## [REQUIRED ACTION]
Copy all the records exactly, but keep the pictures out of your version.

┏━━

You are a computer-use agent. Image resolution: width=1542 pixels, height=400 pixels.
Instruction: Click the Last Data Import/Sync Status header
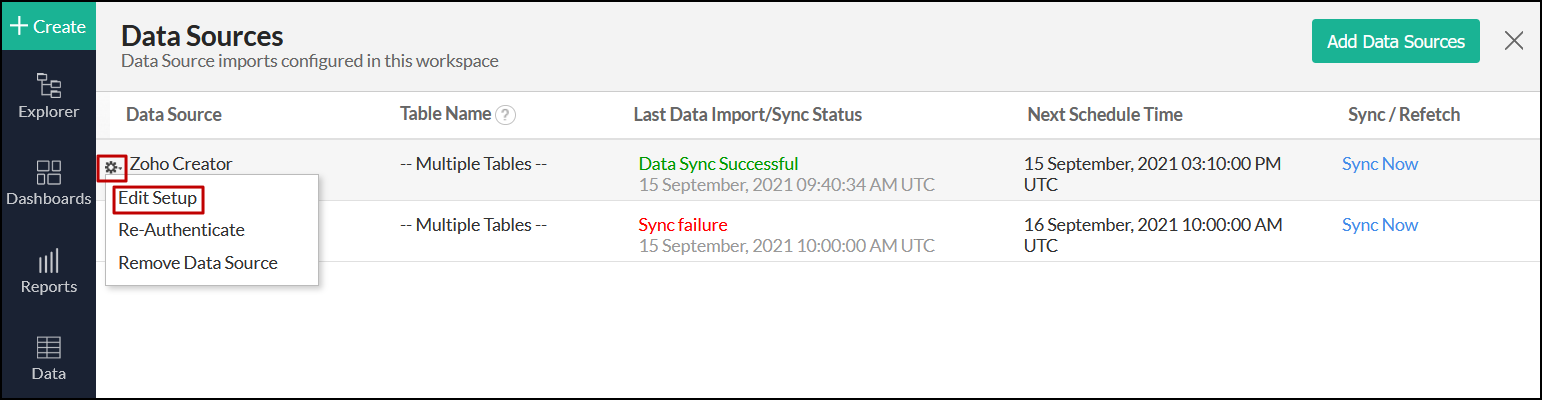coord(747,115)
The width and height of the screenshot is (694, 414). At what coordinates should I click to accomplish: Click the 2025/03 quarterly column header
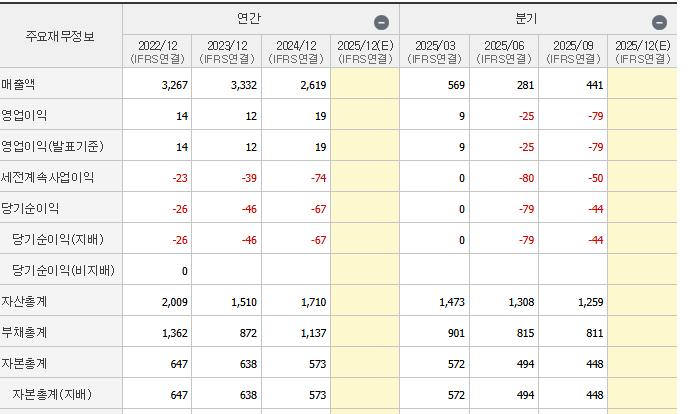pos(435,52)
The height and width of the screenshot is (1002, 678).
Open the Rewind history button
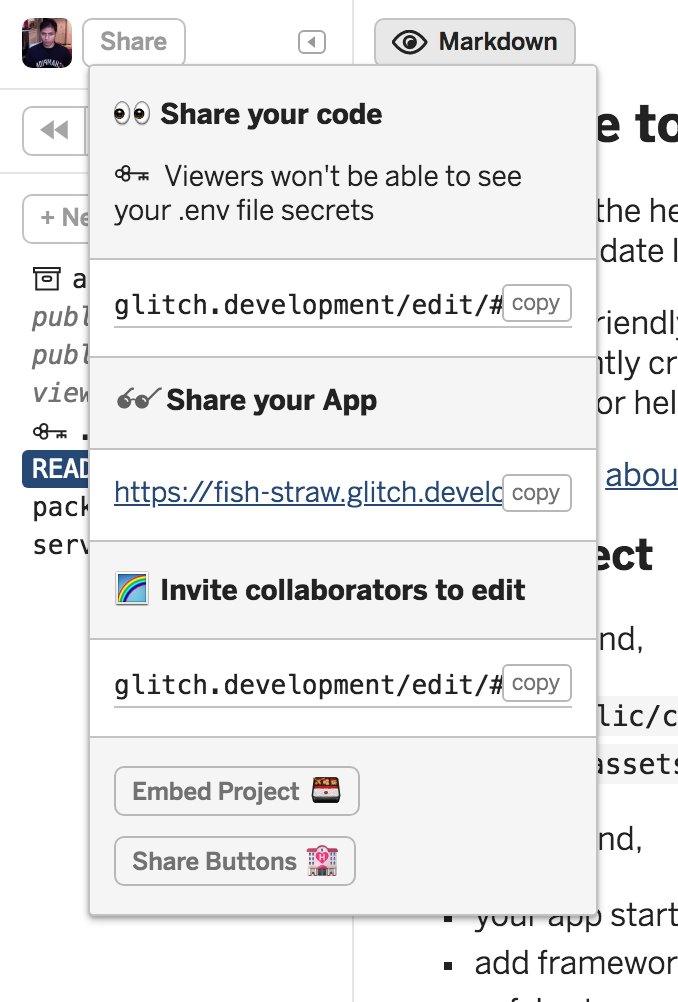(54, 130)
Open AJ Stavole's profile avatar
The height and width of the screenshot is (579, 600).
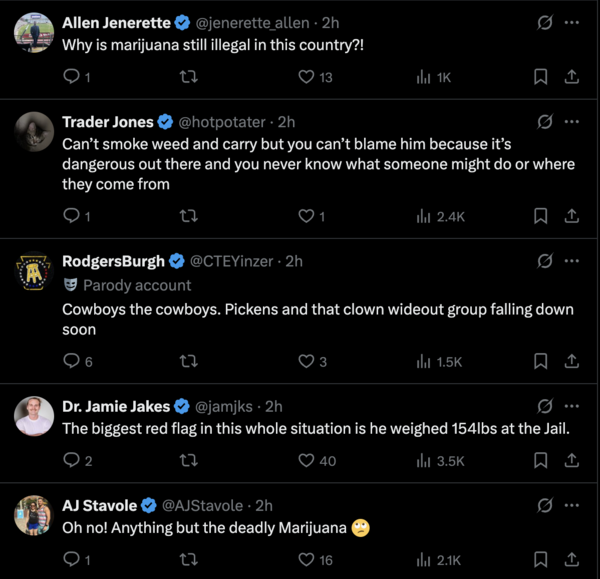pos(35,514)
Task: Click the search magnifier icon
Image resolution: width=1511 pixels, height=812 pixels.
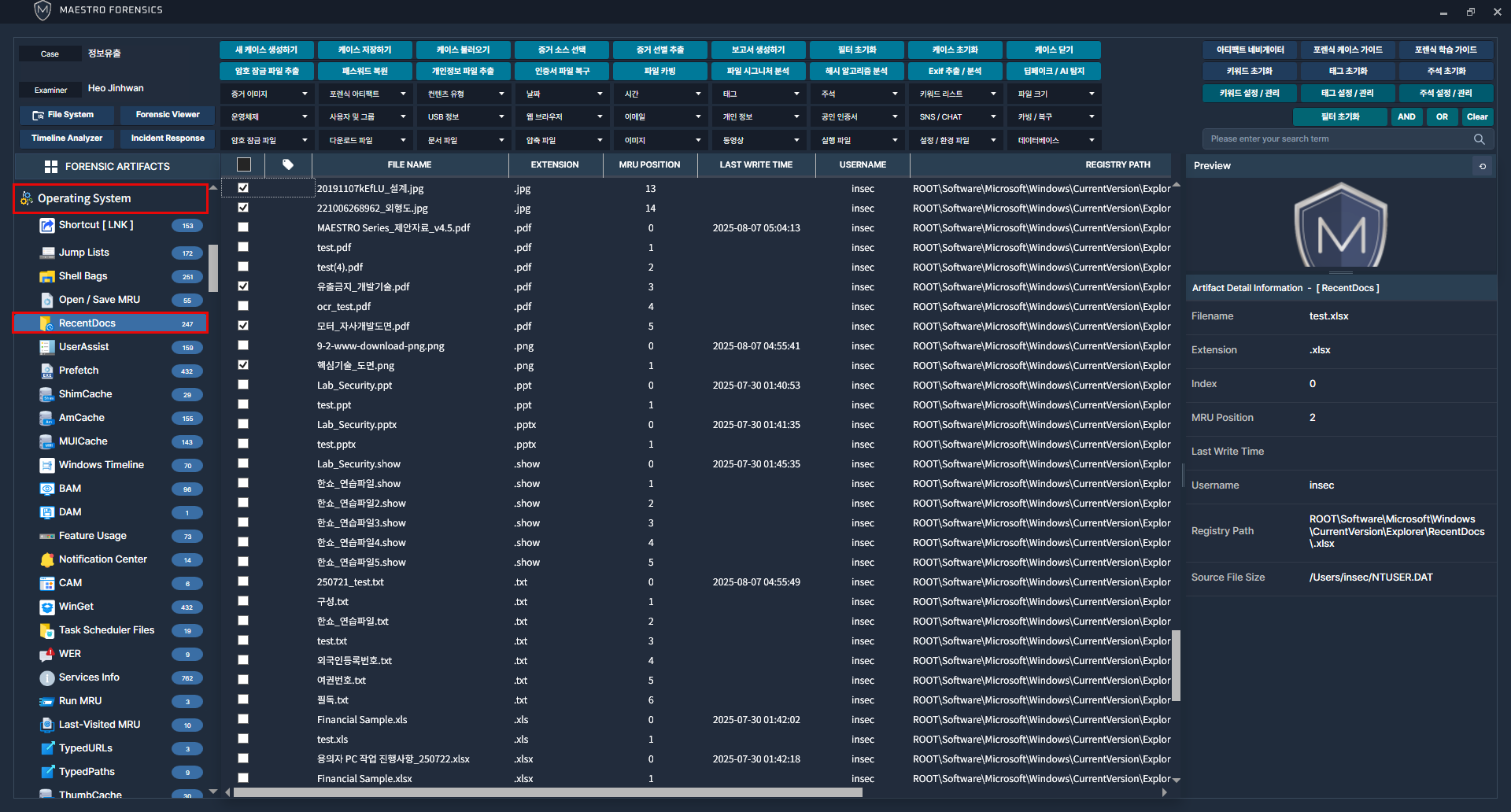Action: pyautogui.click(x=1479, y=139)
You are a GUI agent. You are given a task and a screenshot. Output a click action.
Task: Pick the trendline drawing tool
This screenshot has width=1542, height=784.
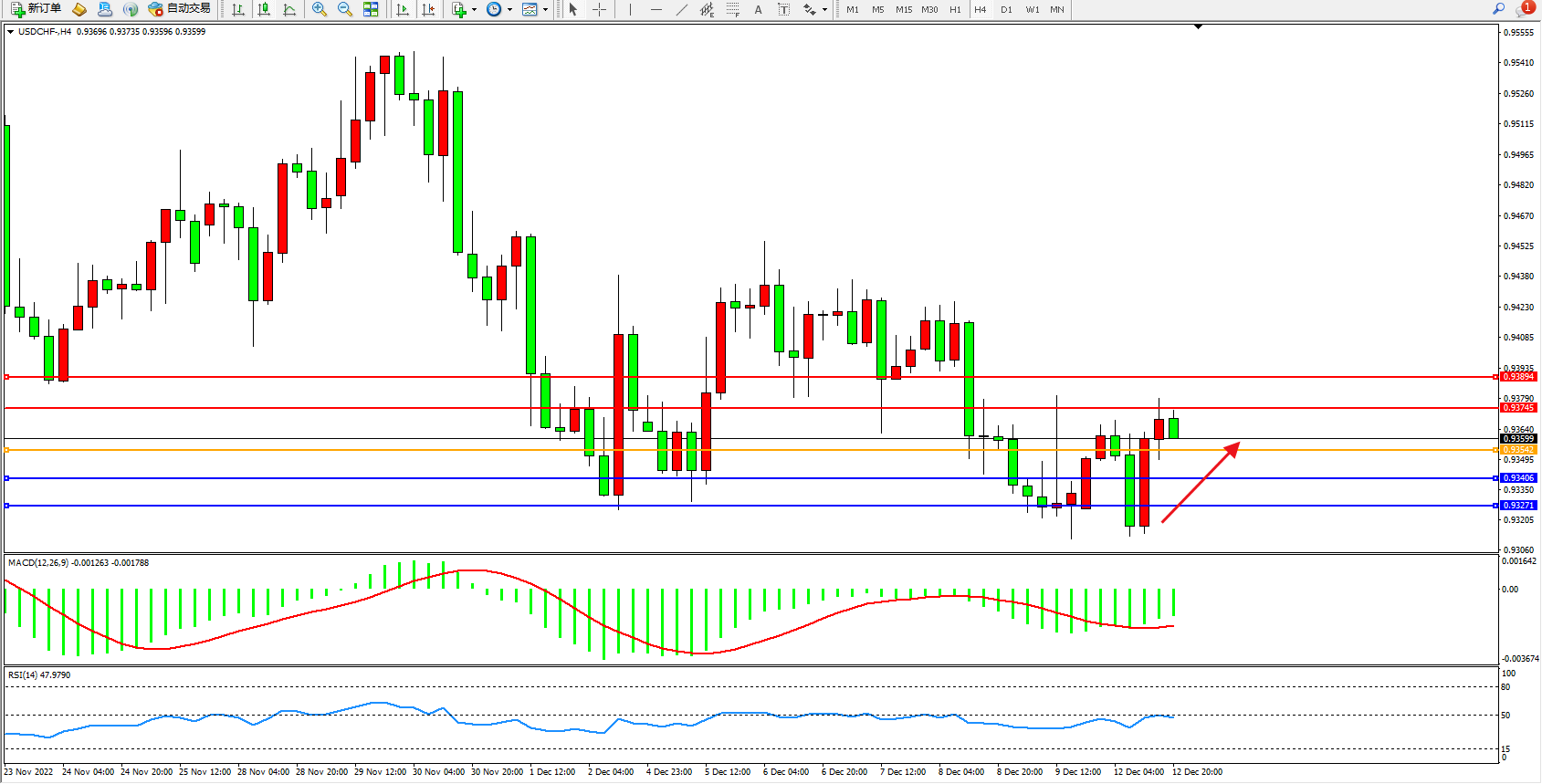[x=682, y=9]
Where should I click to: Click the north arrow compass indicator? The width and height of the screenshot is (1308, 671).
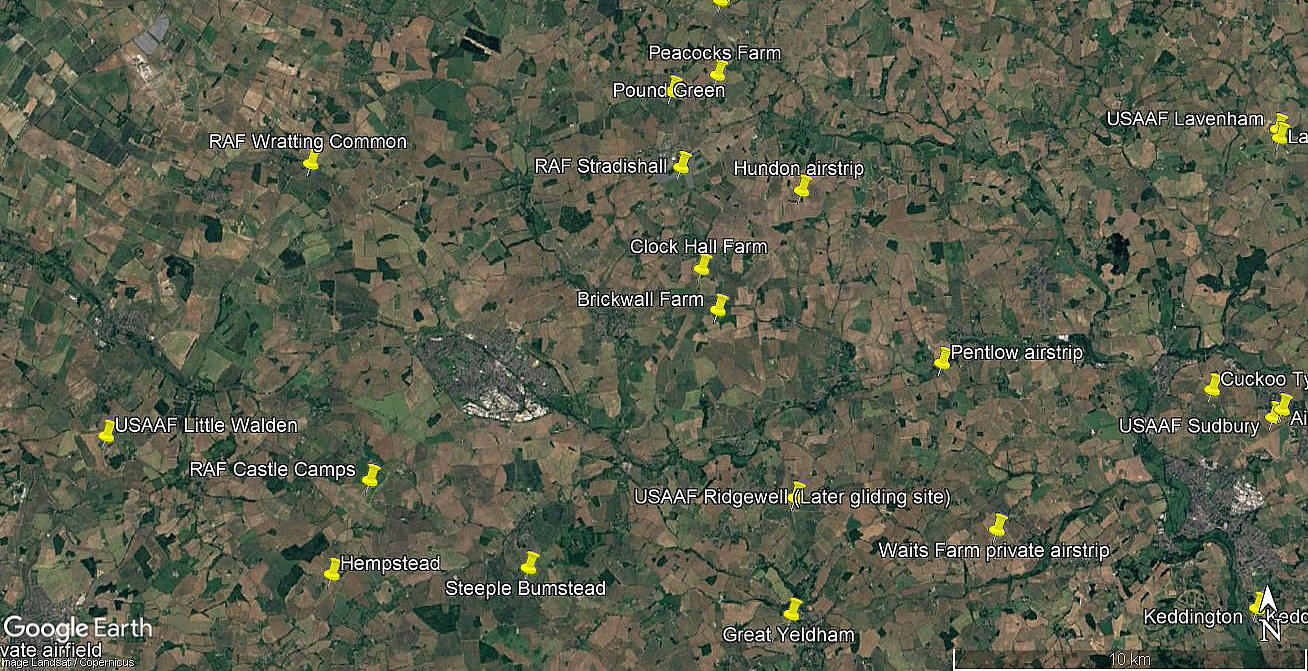[1268, 612]
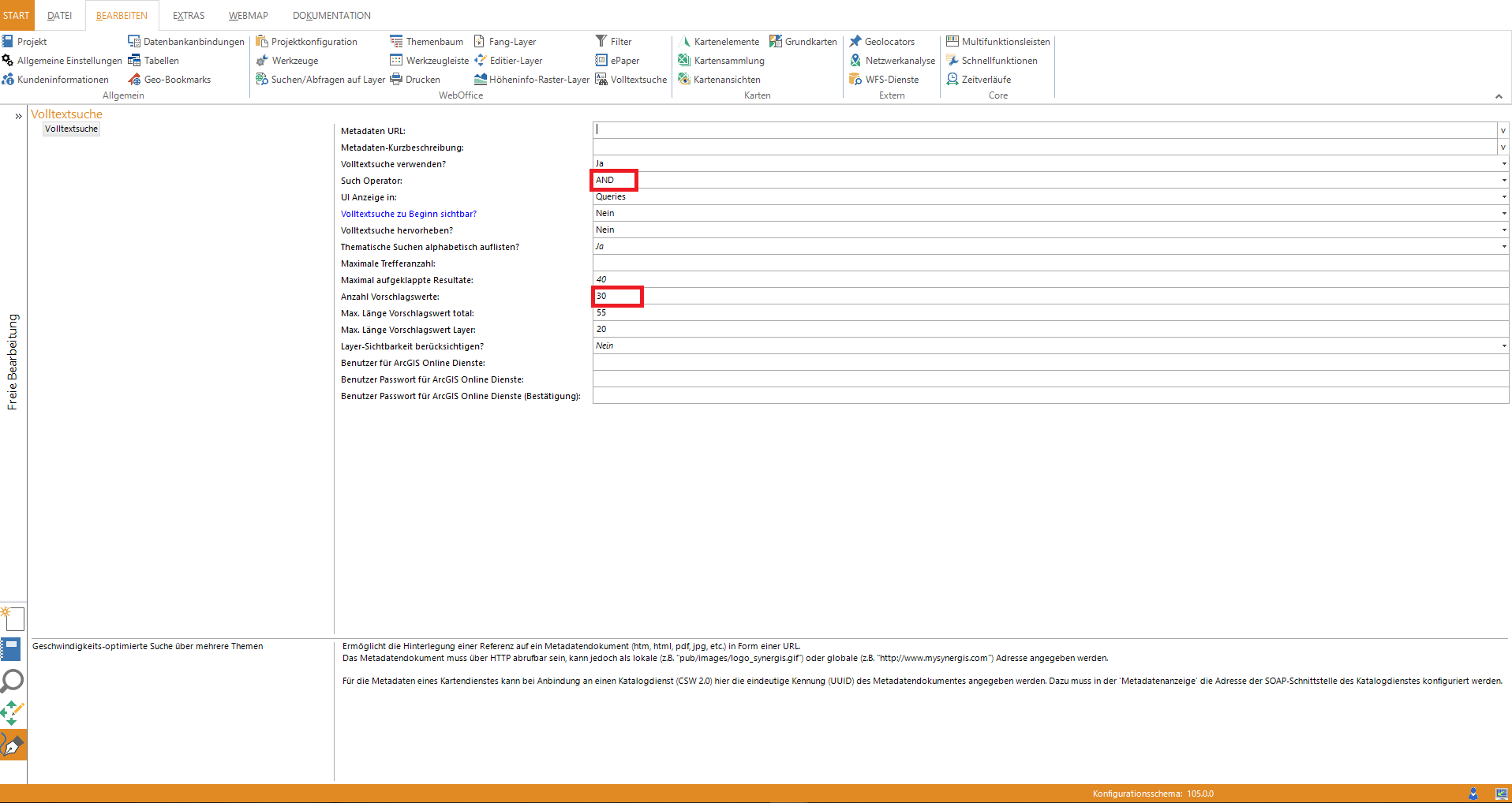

┗━━

## [RESPONSE]
You are a computer-use agent. Image resolution: width=1542 pixels, height=400 pixels.
Instruction: Click the Last Data Import/Sync Status header
coord(747,115)
The width and height of the screenshot is (694, 414). At what coordinates should I click to accomplish: Click the 2025/03 quarterly column header
pos(435,52)
The height and width of the screenshot is (1002, 678).
Open the Rewind history button
(54, 130)
Open AJ Stavole's profile avatar
The height and width of the screenshot is (579, 600).
pos(35,514)
Task: Click the search magnifier icon
Image resolution: width=1511 pixels, height=812 pixels.
Action: pyautogui.click(x=1479, y=139)
You are a GUI agent. You are given a task and a screenshot. Output a click action.
Task: Pick the trendline drawing tool
This screenshot has width=1542, height=784.
[x=682, y=9]
Where should I click to: Click the north arrow compass indicator? The width and height of the screenshot is (1308, 671).
[1268, 612]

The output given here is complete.